Bir dağ köyünde 32 yıl önce yaşanmış bir hikâyeyi sizlerle paylaşmak istiyorum. Hikâye Toros dağlarında bir orman köyünde geçiyor. Güneyyaka köyünde Hüseyin Ali isminde bir vatandaş her seçimde Muhtar olmayı hayal ediyor ama yeterli desteği bulamadığı için aday olmaya cesaret edemiyor. Oldukça becerikli olan Bakırcı lakaplı Hüseyin Ali, marangozluk, duvar ustalığı, Çift- çubuk gibi konularda çok ustaymış köyde herkes işlerini Bakırcıya yaptırıyor. Gel zaman git zaman aradan yıllar geçiyor. Bakırcı artık torun, torba sahibi tecrübeli bir kişi olarak köyün akil insanları arasında sayılıyor. Bakırcı 1989 yılında yapılan yerel seçimlerde Muhtar adayı olduğunu açıklıyor. Köylüler çok olumlu karşılıyor hatta o kadar seviniyorlar ki Bakırcının karşısına aday bile çıkartmıyorlar, Bakırcı tek aday olarak köye muhtar oluyor.
Bakırcı Muhtar olur olmaz başka bir kimliğe bürünüyor, başlar Güneyyaka köylülerine zulüm etmeye… Babil kralı Hamurabi misali köylüye akıl almaz yasaklar koyuyor. Köyün içine köpek bırakmak yasak, yukarı dağda keçi gütmek yasak, İneklerinize sahip çıkın belli saatlerde köyün içinde gezebilir gibi, akla hayale sığmayan bir sürü uygulama getirir. Köylüyü canından bezdirir. Birkaç kişiyle kavga eder mahkemelik olur.
Ama ne gam..! Bakırcı akıllanmaz ve elindeki muhtar mührünün gücü ile önüne gelenle sürtüşmeye devam eder. Köylünün yaşadığı muhtar bakırcı sıkıntısı 90lı yılların başına kadar bu şekilde gider. Toroslar da ki dağ köylerinde evlere içme suyu alınmaya başlar. Güney yaka köyü’nün içme suyu da ihale edilir ve Çorumlu bir müteahhit alır. Çorumlu müteahhit köylüler tarafından çok sevilir. Lakabı kör müteahhit olan şahıs köylülerin ufak tefek ricalarını kırmaz köylü ile iyi diyaloglar kurar içme suyu inşaatında çalıştıracağı işçileri de köylülerden seçer dışarıdan eleman getirmez. Bu durumdan rahatsız olan muhtar bakırcı kör müteahhit’e sataşmak için fırsat kollamaya başlar.
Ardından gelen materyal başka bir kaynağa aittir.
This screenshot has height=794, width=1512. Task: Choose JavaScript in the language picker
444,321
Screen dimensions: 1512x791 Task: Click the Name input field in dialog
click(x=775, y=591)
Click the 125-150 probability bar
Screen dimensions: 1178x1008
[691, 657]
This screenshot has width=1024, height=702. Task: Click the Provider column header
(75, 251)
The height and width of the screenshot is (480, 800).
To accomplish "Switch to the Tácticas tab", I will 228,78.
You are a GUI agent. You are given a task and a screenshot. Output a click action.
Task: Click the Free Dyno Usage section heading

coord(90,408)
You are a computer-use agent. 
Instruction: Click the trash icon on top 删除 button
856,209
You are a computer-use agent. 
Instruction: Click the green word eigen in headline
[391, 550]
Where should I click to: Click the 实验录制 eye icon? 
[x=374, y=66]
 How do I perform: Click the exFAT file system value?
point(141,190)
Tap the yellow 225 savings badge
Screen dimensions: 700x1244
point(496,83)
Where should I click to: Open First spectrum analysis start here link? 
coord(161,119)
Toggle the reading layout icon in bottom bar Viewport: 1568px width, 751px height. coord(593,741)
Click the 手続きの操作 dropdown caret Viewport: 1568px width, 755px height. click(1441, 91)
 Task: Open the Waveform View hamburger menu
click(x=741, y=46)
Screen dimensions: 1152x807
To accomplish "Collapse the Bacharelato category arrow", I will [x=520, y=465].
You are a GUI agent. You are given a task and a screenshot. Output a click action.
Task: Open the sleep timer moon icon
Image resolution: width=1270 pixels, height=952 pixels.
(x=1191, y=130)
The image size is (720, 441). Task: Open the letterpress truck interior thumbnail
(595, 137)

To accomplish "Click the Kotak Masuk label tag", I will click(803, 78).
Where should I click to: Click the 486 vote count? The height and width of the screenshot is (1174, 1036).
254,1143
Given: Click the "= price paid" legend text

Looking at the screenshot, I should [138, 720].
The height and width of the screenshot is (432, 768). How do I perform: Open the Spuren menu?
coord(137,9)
Fakat uygun bir bahane bulamayınca kendi evinin önünden geçen içme suyu hattının yerinin yanlış olduğunu söyler ve müteahhit’e boruların yerini değiştirmesini söyler. Kör müteahhit böyle bir şeyi yapamayacağını elindeki resmi plana uymazsa hak edişi devletin ödemeyeceğini boruların yerinin değiştirilemeyeceğini saatlerce anlatır. Fakat Bakırcı ısrar etmeye devan eder. Israrının üslubunu gittikçe sertleştiren Bakırcı müteahhit’e küfür eder. Müteahhit avlunun harımından çektiği odunu muhtarın kafasına indirir muhtarı olduğu yere serer… Muhtarı kanlar içinde gören müteahhit koşarak olay yerinden kaçar. Olayı gören köylüler Bakırcının başında birikmiş, hanımı da yerde yatan muhtara sarılıp ağıt yakmaya başlamış, köy feryat, figan..! Köylüler Bakırcı öldü sanmışlar. Kafasına yediği sopanın etkisiyle 3-5 dakika baygın yatan Bakırcı muhtar yavaşça gözlerini açmış ve başında ağıt yakan hanımına “Yenge başımda bağırma, müsaade et biraz hava alalım” der. Köylüler hem şaşırırlar hem de katıla, katıla gülmeye başlarlar. O gündür, bu gündür Toros dağlarındaki köylerde özelliklede Günyaka köyünde “Kafasından darbe alan, hanımına yenge diye seslenirmiş “sözü deyim olmuştur. Bu günde çok büyük şaşkınlık yaşayan kişiye aynı deyim kullanılır. “Kafasından darbe alan, hanımına yenge diye seslenirmiş “
Halktan aldığı vekâleti kendi gücü zanneden siyaset tiranlarına tavsiyemiz; Bakırcı muhtar gibi olmayın. Elinizdeki koltuğun gücüne güvenerek önünüze gelene zulüm etmeyin! Kamudan aldığınız güçle yanlarına yanaşılamayan kibir kulelerine dönmeyin… Halk ilk seçimde sopayı kafanıza yapıştırır. Sandık sonuçları açıklandıktan sonra evin yolunu bulmak için şaşkınlıktan hanımınıza “Yenge bizim ev ne taraftaydı ” dersiniz. Bizden söylemesi… Haftaya görüşmek üzere hoşça kalın.